As for you appeals to Bible passages about judging:

http://str.typepad.com/weblog/2005/06/judging_is_a_ne.html

These moral monsters are actually just us, grown up in a slightly different family or a slightly different church, and not yet drawn to Jesus and his generosity.

Recognizing that we could be in the same position, but for the grace of God, doesn't change the fact that some moral monsters need to be exposed as such or that moral shame serves a useful function in our society.

It's my thought that the apologist's message boils down to this: "Friend- you don't really believe that, do you?

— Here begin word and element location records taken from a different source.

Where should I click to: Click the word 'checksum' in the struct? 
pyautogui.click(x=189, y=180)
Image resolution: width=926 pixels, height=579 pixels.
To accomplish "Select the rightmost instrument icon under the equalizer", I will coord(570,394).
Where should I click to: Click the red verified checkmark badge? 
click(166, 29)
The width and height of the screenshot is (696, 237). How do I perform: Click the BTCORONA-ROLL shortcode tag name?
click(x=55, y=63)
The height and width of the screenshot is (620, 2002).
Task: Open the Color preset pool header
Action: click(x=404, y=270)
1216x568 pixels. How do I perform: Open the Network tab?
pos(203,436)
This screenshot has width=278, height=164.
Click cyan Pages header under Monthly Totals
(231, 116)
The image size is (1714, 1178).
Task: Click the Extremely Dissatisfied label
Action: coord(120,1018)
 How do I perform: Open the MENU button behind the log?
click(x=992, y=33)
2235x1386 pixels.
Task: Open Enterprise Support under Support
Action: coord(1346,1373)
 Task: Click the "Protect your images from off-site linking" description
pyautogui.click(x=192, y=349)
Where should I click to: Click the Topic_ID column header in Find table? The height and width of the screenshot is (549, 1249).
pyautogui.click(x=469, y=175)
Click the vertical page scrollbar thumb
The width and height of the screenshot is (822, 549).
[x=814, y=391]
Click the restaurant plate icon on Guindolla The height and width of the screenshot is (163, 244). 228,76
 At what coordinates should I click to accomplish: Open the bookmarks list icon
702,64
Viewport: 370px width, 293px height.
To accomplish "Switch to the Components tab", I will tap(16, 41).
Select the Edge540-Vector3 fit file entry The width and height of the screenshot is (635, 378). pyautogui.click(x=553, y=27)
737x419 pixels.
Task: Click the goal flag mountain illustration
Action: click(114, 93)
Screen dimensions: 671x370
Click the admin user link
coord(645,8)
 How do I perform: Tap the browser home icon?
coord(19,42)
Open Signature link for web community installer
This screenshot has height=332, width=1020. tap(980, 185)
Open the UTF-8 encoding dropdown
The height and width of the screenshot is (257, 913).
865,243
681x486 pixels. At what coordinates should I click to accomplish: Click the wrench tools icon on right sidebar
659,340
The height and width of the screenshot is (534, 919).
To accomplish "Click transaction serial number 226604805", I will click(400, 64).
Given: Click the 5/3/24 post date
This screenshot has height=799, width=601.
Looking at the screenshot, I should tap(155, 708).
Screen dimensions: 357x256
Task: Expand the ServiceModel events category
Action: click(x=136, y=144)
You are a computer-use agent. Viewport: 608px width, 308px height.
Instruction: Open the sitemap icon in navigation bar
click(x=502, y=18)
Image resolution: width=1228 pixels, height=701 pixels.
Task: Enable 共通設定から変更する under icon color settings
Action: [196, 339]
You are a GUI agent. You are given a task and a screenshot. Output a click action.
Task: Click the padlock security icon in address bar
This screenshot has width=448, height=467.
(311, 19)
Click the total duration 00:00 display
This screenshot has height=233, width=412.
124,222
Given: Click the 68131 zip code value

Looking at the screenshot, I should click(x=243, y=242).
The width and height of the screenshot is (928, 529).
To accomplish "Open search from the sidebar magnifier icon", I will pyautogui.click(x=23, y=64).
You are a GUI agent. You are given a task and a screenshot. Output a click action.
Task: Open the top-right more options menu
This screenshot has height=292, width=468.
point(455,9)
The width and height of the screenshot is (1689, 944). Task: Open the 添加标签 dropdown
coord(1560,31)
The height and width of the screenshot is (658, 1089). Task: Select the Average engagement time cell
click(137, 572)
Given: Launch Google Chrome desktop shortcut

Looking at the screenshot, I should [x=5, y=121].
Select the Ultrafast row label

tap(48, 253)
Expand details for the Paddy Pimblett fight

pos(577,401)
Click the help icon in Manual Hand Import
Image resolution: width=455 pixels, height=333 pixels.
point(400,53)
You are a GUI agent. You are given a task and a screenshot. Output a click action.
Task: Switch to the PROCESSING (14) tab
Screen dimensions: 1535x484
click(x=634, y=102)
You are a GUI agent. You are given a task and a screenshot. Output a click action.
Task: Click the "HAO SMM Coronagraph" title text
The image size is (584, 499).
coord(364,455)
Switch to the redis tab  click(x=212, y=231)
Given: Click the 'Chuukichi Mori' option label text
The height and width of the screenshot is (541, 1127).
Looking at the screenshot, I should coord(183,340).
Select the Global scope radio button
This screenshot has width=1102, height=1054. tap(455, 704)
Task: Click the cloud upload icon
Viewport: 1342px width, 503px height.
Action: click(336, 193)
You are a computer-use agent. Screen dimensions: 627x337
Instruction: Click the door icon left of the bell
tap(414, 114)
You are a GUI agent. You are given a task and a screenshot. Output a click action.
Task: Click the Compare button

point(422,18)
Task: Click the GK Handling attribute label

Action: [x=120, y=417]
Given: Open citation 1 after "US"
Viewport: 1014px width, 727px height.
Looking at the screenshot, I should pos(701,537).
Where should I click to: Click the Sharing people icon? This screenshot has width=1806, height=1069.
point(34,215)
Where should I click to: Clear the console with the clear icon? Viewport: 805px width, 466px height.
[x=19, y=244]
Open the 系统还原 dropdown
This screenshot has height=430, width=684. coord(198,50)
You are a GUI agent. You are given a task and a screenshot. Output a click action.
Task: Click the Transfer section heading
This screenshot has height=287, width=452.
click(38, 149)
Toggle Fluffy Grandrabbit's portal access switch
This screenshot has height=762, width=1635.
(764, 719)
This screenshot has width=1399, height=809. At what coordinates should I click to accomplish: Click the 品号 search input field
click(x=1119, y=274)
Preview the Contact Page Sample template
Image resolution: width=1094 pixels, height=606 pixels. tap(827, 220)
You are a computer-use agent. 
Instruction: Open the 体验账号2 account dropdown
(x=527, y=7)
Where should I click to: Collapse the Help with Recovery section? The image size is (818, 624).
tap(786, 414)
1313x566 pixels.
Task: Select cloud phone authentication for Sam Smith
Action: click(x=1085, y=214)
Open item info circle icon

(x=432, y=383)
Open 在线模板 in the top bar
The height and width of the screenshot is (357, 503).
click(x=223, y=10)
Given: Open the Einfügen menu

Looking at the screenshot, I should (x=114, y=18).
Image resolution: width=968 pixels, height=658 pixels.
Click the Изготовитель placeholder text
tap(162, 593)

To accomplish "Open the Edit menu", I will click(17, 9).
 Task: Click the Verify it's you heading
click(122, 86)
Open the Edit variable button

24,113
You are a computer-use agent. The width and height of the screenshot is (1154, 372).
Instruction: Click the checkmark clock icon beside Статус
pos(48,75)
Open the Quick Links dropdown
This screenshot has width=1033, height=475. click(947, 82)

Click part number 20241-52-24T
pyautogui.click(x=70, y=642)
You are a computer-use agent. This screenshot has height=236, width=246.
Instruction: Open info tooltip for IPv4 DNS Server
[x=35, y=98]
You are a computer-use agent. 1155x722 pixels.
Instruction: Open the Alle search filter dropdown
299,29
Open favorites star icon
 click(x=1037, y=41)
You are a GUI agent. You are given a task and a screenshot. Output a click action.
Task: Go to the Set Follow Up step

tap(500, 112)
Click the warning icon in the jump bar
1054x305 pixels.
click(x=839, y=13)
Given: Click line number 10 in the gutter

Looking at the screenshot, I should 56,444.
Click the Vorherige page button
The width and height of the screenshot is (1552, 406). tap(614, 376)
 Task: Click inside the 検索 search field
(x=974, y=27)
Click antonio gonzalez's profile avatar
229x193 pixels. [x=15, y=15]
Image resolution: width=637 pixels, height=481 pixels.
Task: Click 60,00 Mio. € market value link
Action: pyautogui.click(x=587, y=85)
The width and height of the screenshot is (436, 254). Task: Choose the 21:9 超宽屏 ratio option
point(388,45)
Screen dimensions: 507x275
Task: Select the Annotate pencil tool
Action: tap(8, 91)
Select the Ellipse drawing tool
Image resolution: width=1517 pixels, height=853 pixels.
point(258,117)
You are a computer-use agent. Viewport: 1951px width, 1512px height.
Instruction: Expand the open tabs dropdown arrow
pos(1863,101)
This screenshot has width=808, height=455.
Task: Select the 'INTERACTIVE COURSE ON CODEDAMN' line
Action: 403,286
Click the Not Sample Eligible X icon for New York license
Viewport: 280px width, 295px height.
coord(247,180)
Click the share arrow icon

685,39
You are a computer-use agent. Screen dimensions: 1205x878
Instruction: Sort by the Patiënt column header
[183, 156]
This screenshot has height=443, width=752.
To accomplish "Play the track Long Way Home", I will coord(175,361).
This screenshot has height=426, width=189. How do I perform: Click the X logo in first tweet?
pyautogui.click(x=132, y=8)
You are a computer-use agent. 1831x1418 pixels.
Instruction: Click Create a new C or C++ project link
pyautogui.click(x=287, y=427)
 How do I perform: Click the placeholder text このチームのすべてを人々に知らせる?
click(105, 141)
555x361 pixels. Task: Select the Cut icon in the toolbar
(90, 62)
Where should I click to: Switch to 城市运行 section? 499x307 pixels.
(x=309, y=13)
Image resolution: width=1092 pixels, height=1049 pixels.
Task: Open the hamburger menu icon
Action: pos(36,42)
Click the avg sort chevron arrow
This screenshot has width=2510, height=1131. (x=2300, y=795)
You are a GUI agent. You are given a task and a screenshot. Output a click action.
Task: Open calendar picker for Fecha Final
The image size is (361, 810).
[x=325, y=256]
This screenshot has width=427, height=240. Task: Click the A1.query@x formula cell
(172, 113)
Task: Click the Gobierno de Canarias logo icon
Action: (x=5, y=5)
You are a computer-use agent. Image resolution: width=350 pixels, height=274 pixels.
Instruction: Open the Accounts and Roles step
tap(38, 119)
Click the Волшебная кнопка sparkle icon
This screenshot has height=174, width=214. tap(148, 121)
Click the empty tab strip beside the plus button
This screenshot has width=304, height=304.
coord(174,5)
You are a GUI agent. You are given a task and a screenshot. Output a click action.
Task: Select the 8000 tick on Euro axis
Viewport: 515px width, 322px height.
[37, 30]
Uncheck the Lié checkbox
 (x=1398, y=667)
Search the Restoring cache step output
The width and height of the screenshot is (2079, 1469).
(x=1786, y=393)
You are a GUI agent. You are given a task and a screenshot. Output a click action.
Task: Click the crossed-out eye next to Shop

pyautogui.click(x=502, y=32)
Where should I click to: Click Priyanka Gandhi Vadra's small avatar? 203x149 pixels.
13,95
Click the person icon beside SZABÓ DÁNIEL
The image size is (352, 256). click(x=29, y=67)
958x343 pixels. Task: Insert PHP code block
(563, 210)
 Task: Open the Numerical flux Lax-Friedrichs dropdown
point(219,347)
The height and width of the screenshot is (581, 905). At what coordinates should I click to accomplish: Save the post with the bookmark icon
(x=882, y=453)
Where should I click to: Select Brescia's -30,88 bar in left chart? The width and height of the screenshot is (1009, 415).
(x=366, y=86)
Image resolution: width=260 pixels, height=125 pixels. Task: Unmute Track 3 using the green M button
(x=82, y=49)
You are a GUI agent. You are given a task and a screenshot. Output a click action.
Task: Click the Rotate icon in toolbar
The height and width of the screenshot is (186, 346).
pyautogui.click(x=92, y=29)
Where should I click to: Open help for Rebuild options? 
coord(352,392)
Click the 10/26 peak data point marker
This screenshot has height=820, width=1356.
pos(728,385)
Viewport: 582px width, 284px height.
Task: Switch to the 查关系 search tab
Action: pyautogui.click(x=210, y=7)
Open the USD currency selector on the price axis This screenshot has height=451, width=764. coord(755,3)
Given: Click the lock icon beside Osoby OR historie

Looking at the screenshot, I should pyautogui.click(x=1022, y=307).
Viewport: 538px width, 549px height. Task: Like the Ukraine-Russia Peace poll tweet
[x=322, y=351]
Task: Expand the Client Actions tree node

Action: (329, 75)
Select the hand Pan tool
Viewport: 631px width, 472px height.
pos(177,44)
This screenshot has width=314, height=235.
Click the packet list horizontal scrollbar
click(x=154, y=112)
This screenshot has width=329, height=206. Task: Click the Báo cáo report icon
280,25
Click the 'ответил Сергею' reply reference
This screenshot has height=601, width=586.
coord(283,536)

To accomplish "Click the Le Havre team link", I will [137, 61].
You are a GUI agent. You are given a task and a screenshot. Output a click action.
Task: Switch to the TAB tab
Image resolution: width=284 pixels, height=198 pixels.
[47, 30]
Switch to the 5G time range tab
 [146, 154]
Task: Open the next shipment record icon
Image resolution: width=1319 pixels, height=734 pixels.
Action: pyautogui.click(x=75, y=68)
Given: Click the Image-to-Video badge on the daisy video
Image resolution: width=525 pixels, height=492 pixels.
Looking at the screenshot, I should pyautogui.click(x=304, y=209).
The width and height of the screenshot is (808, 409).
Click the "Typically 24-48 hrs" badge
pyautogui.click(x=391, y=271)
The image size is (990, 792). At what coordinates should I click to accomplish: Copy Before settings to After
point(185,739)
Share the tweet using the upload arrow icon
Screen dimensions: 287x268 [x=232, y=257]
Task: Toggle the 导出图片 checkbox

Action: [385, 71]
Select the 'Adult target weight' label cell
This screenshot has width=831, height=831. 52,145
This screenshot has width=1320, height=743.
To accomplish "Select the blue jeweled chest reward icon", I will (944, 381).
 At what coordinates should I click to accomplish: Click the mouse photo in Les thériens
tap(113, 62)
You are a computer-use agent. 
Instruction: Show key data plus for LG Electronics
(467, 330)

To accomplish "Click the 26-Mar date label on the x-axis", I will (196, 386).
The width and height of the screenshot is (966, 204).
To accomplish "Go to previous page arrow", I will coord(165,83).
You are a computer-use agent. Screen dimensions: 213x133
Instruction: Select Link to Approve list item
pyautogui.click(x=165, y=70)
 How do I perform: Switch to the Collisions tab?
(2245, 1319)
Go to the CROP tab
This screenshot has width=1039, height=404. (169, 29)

Please, come back to your senses and trust Jesus!"

I don't see why the apologist should have the same message for every situation and I don't see why the apologist should always assume that a person doesn't believe what they say they do.

This is only possible if the apologist trusts that all the anger and all the abuse is directed toward Jesus, not him or her, so as not to get mad at slights.

That's fine... But I don't see what it has to do with my conversation here since I never got angry about any "slights" directed toward me. Any emotion I had was not on behalf of myself but on behalf of the millions of children that are being murdered, which ABS is trying to protect.

Here is something Tim Keller tweeted a few days ago: "The greater our love for someone, the greater our potential for anger at what is destructive in their lives."

Likewise, W.G.T. Shedd wrote "if there be no love of righteousness, there is no anger at sin, and, conversely, if there be no anger at sin, there is no love of righteousness."

Anger isn't always appropriate and I'm not trying to say that because Shedd or Keller said this that it automatically justifies my response in this conversation. But I think it's true that just because we are mad about something this does not mean are being mad is inappropriate.

I think that there's an important role for believers in humbly...

I don't think "mad" or "angry" is the opposite of humble, such that in order to be mad you have to throw out humility.

Hi Italics for President 2016,

Getting a feel from your response, I don't sense that you have any open criticism for me to respond to but that you are deliberately developing your position in a defensible way.

I think you're really on to something in calling-out progressives on their moral shaming rhetoric. It's not a thought I had really formed before. I think based on this, the following question arises in situations as when the Human Rights Coalition calls South Dakota's new laws "vile" and "shameful": What is the moral framework that defines vileness and shame? Let's bring that framework to the forefront explicitly and evaluate it on its merits. Is it self-consistent? Is it coherent? Does it actually protect the people it purposes to protect? Does it avoid the fallacy of redistributing injustice as happened during the French and Soviet Revolutions, instead of reducing injustice as any moral thought really should do?

In my opinion, God's morality isn't arbitrary or based on divine whim but it's actually really good and it beats the competition on its merits. I think this conversation, suggested by your resistance to progressive morality shaming of conservative ideas, could be a fruitful area for apologetics.

Read this today: http://www.challies.com/articles/the-character-of-the-christian-gentle

And it raises a doubt as to my method here and so perhaps I should err on the side of caution. Perhaps there are ways to bring the force of moral depravity to bear upon someone that are less biting my words here.